1) Sabemos que as Crônicas italianas de Stendhal foram escritas tendo como base uma série de manuscritos que o escritor francês comprou/copiou ao longo de suas várias temporadas na Itália. As Crônicas são textos híbridos, heterogêneos - contam com a voz do autor (que indica cortes e intervenções com frases como "me permito poupar ao leitor os detalhes mais enfadonhos de um trecho que se estende por 40 folhas") e também com muitos trechos citados literalmente (com aspas) e muitos outros parafraseados (Stendhal aprecia manter vários termos no original em italiano e utilizar os parênteses como um espaço de contextualização e explicação para o público francês do século XIX).

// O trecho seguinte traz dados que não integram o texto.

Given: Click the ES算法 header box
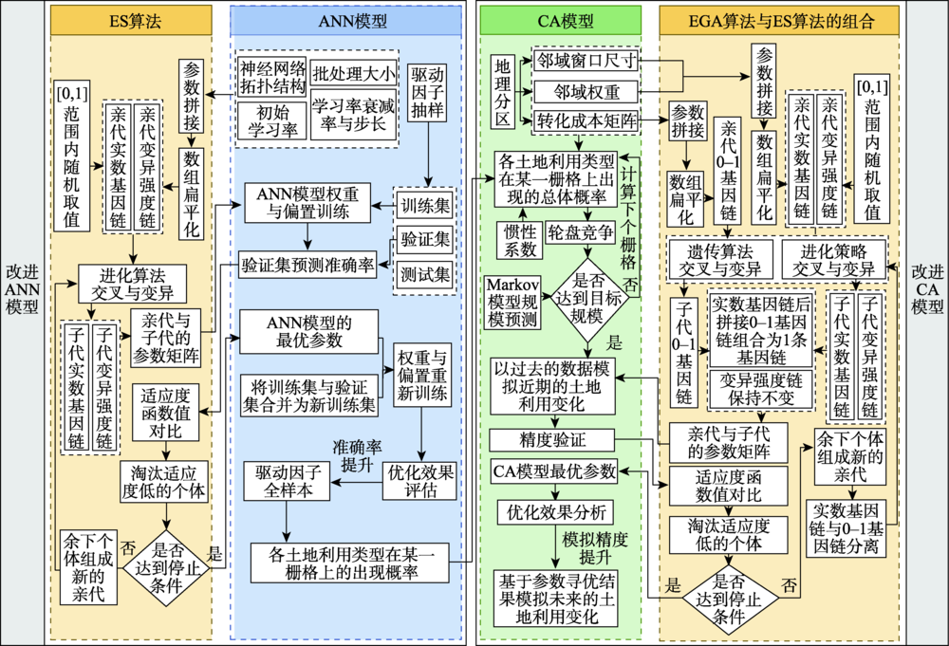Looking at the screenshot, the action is click(x=131, y=21).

2) Leonardo Sciascia não perde oportunidade de citar Stendhal como um dos escritores favoritos e, no interior de sua obra, singularizar precisamente as Crônicas italianas. Não apenas o estilo de Sciascia se esforça para se aproximar daquele de Stendhal; no que diz respeito às Crônicas, todo o esforço de coleta, exposição, edição e narração de um material de difícil acesso por parte de Stendhal é deliberadamente resgatado por Sciascia: também ele pinça a história pitoresca e, no interior dela, um conjunto de detalhes reveladores; também Sciascia, seguindo Stendhal, faz referência com frequência ao preconceito dos historiadores a certos eventos "menores" (sobretudo histórias de tribunal, como em 1912+1 ou Portas abertas, de Sciascia, e boa parte das Crônicas de Stendhal - por essa perspectiva, a deriva que Carlo Ginzburg inaugura com Menocchio em 1976 é decisiva).
3) Sebald, como grande leitor que era, reconhecia essa afinidade decisiva entre Sciascia e Stendhal, fazendo uso desse conjunto complexo de elementos (arquivo, estilo, micro-história) em sua própria poética. Certamente não é por acaso que Sebald posicione no mesmo livro (Vertigem, de 1990) narrativas que incorporam tanto Sciascia quanto Stendhal - Sebald era diabolicamente atento às lições subterrâneas da montagem, ou seja, aquele lampejo de sentido que irrompe do atrito entre dois corpos estranhos. Sebald também une as duas narrativas (e os dois autores) a partir do recurso ao retrato feminino: em Stendhal, Sebald incorpora à narrativa o retrato de uma de suas amantes, Angela Pietragrua; para Sciascia, o narrador faz referência à capa da edição italiana de 1912+1, com uma pintura de Julio Romero de Torres.